Note To Big Tuna: Try Harder

I read yesterday that Big Tuna is blaming millennials for a downturn in canned tuna sales (The Trouble With Tuna: ‘A Lot of Millennials Don’t Even Own Can Openers’).

Now I’ve found fault with millennials in the past for all sorts of things - mostly related to their willful lack of critical thinking skills and their mindless adoption of looney leftist dogma that they’ve been spoon fed and indoctrinated in since inception – but even I am unwilling to blame them for the demise of canned tuna.

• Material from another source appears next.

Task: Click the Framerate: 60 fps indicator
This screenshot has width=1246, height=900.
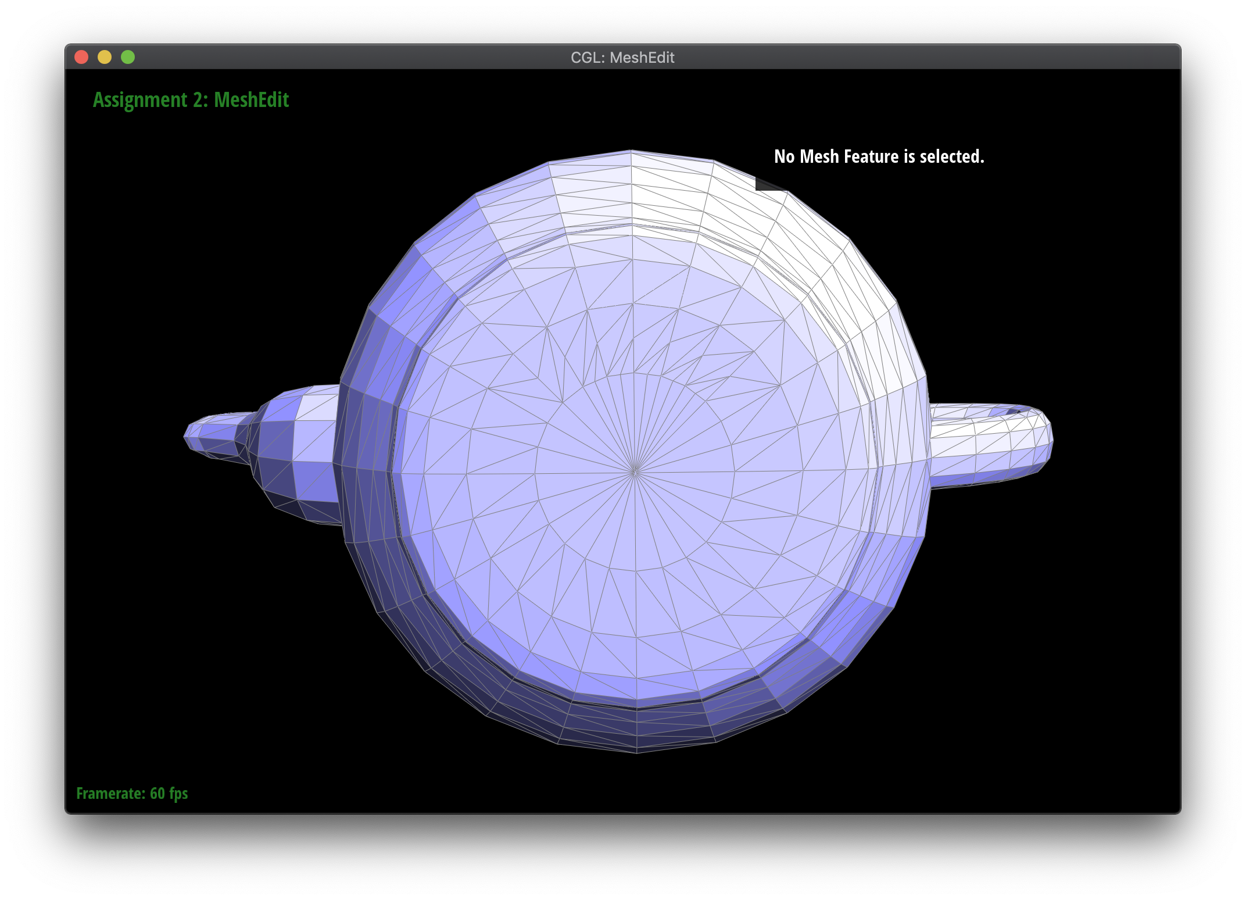Action: 132,794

If it’s true that millennials don’t own can openers we could be dealing with a hardware problem rather than a software issue. However I see elsewhere that people are suggesting it may have more to do with millennials being concerned with dolphins getting trapped in tuna nets, or a health concern about mercury poisoning in ocean fish. Or possibly because they’re “a generation that cares about the environment and struggles with the level of tuna overfishing.” Except even the author of that excuse concedes that millennials are likewise the generation that made Ahi poke bowls mega-popular, so maybe not that (last) one.” Actually, the ahi poke bowls phenom negates all the other excuses so it looks like we’re back to the can opener as the culprit - a diagnosis that seems to be supported by evidence of increasing sales of fresh and frozen fish. So presumably millennial households have cooking utensils, but their ‘paraphernalia’ doesn’t extend to a basic device to open a can. I would hate to see what’s in their bug-out bags.

Anyway, I’m still not sure I buy the can opener excuse.

tuna cans

Considering a partial list of other things millennials have killed:


Everything from soup to nuts…and mayonnaise. I think this mystery is a bit more complex. I don’t know how we can expect millennials to eat canned tuna without cream of mushroom soup to turn it into a tasty casserole, or without mayonnaise to transform it into sandwich ambrosia. Having already killed such staples tuna just looks, smells and tastes like expensive cat food.

So back to you, Big Tuna. Try harder.


Millennials appreciate it when you cater to them.